- Task brief -
Rewrite all of the lines below, replacing each "screenshot" with "screen capture" and keeping everything else the same. Leave the pictures out of your version.

_ _ _ _ _

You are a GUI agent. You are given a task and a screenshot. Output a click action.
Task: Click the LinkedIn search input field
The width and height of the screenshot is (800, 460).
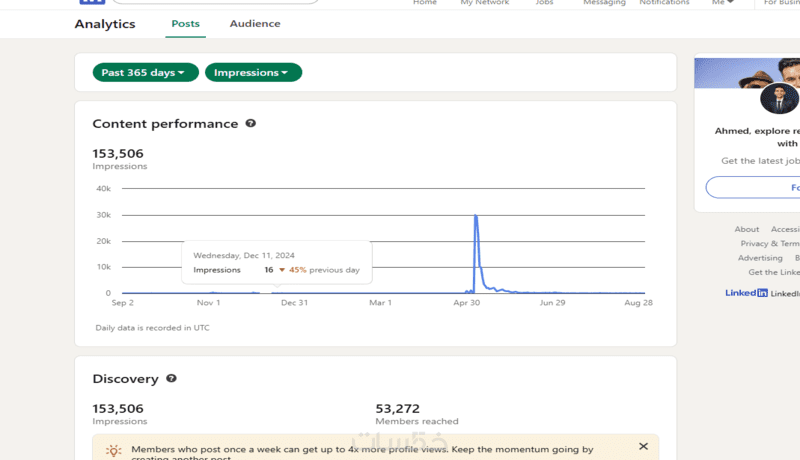[220, 2]
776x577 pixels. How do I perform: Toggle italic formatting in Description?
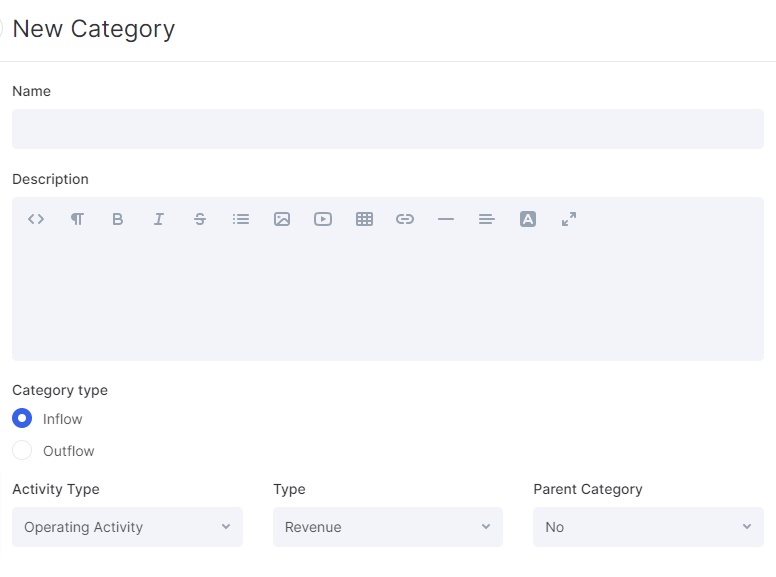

_ _ _ _ _

- Exercise result -
You are a GUI agent. You are given a task and a screen capture. Output a click action.
Task: Click the LinkedIn search input field
The width and height of the screen capture is (800, 460).
[220, 2]
776x577 pixels. How do I perform: Toggle italic formatting in Description?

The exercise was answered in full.